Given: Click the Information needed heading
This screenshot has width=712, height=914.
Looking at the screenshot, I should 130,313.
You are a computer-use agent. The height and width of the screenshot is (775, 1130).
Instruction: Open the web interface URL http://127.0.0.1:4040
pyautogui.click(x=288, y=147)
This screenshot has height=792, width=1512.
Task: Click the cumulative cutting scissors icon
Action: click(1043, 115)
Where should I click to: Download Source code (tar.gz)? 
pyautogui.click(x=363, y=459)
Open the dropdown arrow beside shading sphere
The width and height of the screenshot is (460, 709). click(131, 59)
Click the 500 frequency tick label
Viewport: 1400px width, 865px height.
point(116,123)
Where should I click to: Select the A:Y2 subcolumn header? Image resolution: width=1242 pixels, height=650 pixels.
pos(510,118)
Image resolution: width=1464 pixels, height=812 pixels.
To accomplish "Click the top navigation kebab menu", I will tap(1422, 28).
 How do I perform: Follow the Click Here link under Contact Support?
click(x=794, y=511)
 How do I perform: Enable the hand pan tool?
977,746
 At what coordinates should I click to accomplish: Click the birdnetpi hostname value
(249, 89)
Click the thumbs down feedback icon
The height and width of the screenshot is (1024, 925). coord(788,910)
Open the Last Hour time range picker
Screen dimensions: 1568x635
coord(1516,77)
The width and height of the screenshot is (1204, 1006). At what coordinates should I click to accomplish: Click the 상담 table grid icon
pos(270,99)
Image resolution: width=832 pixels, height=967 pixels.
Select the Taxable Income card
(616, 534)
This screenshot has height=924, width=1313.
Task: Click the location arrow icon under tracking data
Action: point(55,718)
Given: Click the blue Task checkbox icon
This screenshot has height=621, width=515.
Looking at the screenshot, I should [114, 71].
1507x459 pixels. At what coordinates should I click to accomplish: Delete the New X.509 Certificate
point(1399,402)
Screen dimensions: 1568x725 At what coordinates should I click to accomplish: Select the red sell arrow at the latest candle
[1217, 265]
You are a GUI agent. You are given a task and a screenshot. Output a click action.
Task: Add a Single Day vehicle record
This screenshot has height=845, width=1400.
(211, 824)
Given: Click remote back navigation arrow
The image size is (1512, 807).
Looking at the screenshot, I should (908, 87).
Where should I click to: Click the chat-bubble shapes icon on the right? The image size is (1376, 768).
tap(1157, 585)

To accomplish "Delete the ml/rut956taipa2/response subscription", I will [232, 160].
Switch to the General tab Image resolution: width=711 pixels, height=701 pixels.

= = = = =

Write out all of the lines above again, word for word and in the same order.

Given: Click the Information needed heading
This screenshot has width=712, height=914.
Looking at the screenshot, I should 130,313.
You are a computer-use agent. The height and width of the screenshot is (775, 1130).
Instruction: Open the web interface URL http://127.0.0.1:4040
pyautogui.click(x=288, y=147)
This screenshot has height=792, width=1512.
Task: Click the cumulative cutting scissors icon
Action: click(1043, 115)
Where should I click to: Download Source code (tar.gz)? 
pyautogui.click(x=363, y=459)
Open the dropdown arrow beside shading sphere
The width and height of the screenshot is (460, 709). click(131, 59)
Click the 500 frequency tick label
Viewport: 1400px width, 865px height.
point(116,123)
Where should I click to: Select the A:Y2 subcolumn header? Image resolution: width=1242 pixels, height=650 pixels.
pos(510,118)
Image resolution: width=1464 pixels, height=812 pixels.
To accomplish "Click the top navigation kebab menu", I will tap(1422, 28).
 How do I perform: Follow the Click Here link under Contact Support?
click(x=794, y=511)
 How do I perform: Enable the hand pan tool?
977,746
 At what coordinates should I click to accomplish: Click the birdnetpi hostname value
(249, 89)
Click the thumbs down feedback icon
The height and width of the screenshot is (1024, 925). coord(788,910)
Open the Last Hour time range picker
Screen dimensions: 1568x635
coord(1516,77)
The width and height of the screenshot is (1204, 1006). At what coordinates should I click to accomplish: Click the 상담 table grid icon
pos(270,99)
Image resolution: width=832 pixels, height=967 pixels.
Select the Taxable Income card
(616, 534)
This screenshot has height=924, width=1313.
Task: Click the location arrow icon under tracking data
Action: point(55,718)
Given: Click the blue Task checkbox icon
This screenshot has height=621, width=515.
Looking at the screenshot, I should [114, 71].
1507x459 pixels. At what coordinates should I click to accomplish: Delete the New X.509 Certificate
point(1399,402)
Screen dimensions: 1568x725 At what coordinates should I click to accomplish: Select the red sell arrow at the latest candle
[1217, 265]
You are a GUI agent. You are given a task and a screenshot. Output a click action.
Task: Add a Single Day vehicle record
This screenshot has height=845, width=1400.
(211, 824)
Given: Click remote back navigation arrow
The image size is (1512, 807).
Looking at the screenshot, I should (908, 87).
Where should I click to: Click the chat-bubble shapes icon on the right? The image size is (1376, 768).
tap(1157, 585)

To accomplish "Delete the ml/rut956taipa2/response subscription", I will [232, 160].
Switch to the General tab Image resolution: width=711 pixels, height=701 pixels.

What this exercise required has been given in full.